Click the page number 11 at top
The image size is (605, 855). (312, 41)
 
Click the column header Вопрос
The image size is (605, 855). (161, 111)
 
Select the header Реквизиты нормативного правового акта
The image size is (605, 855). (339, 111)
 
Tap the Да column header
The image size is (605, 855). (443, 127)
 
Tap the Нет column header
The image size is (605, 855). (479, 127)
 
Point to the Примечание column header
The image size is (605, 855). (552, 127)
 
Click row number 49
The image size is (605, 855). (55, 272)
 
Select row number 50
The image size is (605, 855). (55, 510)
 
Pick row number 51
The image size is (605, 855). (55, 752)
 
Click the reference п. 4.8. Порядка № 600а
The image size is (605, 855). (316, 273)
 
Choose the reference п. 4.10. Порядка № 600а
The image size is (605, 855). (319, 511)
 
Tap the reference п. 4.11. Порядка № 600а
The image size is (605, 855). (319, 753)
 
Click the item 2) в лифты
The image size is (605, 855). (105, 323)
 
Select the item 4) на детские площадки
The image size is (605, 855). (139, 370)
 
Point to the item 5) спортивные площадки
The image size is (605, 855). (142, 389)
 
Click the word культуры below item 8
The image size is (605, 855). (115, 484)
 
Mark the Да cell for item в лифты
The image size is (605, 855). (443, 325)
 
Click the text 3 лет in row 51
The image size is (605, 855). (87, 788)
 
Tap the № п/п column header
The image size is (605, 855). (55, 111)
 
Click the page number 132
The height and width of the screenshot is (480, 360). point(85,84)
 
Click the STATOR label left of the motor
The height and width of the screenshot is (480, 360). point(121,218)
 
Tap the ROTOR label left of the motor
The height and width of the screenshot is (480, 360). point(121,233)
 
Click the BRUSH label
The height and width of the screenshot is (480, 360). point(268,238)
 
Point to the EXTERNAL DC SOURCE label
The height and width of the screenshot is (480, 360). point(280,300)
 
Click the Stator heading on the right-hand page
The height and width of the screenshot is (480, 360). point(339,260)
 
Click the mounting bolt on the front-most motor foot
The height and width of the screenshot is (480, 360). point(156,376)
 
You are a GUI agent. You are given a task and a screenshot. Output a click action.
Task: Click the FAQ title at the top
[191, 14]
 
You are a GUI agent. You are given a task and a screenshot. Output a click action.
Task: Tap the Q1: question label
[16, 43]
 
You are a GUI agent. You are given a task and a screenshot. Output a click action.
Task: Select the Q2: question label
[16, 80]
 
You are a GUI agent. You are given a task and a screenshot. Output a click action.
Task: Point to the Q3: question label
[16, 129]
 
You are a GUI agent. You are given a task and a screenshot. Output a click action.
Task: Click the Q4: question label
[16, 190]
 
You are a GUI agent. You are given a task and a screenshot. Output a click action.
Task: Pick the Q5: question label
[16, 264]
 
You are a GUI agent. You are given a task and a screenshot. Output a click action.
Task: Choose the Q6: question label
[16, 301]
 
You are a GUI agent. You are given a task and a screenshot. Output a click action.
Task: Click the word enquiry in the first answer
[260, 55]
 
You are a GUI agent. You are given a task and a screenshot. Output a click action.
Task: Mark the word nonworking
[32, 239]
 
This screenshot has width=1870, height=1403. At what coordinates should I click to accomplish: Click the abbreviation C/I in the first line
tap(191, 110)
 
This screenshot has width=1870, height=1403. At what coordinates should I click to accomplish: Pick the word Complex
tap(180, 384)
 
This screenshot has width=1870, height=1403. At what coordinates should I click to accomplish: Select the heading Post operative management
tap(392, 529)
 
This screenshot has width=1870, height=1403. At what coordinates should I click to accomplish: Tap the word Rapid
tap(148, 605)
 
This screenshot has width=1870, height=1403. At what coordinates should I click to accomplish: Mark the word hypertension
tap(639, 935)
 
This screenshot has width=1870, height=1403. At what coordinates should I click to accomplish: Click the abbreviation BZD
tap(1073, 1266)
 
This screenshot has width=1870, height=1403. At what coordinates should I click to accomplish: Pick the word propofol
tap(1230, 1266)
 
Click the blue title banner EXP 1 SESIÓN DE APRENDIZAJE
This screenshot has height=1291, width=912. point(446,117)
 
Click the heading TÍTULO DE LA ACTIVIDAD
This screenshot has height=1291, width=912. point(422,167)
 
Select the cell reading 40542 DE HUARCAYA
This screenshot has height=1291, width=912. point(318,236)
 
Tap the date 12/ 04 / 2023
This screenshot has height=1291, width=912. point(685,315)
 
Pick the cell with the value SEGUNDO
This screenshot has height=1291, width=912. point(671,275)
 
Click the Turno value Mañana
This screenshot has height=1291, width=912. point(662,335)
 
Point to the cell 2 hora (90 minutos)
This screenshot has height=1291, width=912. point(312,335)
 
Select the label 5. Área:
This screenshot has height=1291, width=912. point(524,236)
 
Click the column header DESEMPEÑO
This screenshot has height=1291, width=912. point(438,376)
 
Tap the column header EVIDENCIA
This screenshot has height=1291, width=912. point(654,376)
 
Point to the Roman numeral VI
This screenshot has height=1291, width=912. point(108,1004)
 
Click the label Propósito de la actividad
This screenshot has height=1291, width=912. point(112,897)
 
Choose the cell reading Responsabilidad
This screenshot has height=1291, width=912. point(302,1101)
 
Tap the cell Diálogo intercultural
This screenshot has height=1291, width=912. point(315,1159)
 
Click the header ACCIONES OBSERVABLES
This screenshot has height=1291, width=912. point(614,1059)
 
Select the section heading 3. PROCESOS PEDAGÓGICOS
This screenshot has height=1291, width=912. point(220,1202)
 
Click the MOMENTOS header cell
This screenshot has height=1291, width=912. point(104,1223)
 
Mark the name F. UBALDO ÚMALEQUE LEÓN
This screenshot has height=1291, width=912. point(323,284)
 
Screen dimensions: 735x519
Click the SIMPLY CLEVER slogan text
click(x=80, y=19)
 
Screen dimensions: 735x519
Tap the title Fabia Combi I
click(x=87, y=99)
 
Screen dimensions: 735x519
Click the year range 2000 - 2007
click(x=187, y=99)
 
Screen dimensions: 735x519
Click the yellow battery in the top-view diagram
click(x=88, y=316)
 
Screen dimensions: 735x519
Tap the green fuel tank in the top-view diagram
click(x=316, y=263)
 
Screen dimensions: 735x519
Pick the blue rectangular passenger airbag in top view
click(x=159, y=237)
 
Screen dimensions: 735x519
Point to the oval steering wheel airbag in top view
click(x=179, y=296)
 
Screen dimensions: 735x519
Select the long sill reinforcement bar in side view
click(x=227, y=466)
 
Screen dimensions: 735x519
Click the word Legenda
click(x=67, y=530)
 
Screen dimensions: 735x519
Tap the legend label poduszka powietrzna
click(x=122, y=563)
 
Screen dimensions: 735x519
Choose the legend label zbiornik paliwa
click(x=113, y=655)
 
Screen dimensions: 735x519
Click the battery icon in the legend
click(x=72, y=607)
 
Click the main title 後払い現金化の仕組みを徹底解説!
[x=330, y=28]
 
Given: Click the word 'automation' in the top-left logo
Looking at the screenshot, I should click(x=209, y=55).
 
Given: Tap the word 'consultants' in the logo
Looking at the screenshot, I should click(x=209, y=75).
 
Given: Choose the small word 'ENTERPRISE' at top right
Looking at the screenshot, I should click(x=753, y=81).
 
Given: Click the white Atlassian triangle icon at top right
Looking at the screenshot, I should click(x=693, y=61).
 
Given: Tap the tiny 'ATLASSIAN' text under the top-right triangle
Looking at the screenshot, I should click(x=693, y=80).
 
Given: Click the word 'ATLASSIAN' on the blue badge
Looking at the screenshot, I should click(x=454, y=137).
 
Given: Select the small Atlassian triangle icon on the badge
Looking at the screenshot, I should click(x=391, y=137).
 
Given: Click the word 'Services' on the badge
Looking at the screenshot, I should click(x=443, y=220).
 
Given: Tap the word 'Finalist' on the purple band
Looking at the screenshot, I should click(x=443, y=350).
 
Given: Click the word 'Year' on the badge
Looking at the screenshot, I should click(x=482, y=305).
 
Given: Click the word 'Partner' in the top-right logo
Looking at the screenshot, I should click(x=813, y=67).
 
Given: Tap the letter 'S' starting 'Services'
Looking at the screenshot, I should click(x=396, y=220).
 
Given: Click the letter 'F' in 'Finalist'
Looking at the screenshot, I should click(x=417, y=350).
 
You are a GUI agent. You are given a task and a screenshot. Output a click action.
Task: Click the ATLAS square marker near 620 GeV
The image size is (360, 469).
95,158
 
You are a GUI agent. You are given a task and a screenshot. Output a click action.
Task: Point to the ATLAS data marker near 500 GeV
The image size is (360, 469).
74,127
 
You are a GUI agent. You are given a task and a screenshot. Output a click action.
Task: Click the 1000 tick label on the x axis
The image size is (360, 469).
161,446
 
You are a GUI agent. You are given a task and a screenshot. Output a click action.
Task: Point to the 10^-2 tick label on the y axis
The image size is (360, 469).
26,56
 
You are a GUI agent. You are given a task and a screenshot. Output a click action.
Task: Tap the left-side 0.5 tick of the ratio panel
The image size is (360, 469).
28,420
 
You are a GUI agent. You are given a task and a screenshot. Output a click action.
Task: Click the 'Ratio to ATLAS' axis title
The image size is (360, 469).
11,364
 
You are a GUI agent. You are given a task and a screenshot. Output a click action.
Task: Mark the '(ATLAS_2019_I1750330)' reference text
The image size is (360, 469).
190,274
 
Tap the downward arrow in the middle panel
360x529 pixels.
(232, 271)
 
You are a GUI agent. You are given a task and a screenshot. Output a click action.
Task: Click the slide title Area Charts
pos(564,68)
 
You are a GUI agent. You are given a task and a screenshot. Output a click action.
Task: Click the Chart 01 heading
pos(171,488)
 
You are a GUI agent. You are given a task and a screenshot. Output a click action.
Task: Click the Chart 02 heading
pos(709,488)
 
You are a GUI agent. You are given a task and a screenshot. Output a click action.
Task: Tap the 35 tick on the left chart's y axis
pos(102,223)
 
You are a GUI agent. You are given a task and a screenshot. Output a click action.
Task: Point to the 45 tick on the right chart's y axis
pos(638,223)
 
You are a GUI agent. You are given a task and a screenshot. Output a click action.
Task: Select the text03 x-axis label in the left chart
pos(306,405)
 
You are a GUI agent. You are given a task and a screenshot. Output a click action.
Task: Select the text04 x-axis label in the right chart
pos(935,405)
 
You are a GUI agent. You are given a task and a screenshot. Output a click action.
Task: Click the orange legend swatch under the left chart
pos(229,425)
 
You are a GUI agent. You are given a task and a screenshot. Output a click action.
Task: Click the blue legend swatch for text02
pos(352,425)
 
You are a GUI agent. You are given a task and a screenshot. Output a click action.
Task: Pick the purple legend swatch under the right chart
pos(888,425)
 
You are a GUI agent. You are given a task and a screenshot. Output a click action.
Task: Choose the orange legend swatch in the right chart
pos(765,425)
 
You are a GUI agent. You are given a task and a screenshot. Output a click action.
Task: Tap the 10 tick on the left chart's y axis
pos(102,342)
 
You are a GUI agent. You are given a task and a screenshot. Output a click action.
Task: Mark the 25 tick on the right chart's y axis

--

> [Task directions]
Collect every line in the material above that contains the word "Finalist".

> [Finished task]
Given: Tap the word 'Finalist' on the purple band
Given: Click the letter 'F' in 'Finalist'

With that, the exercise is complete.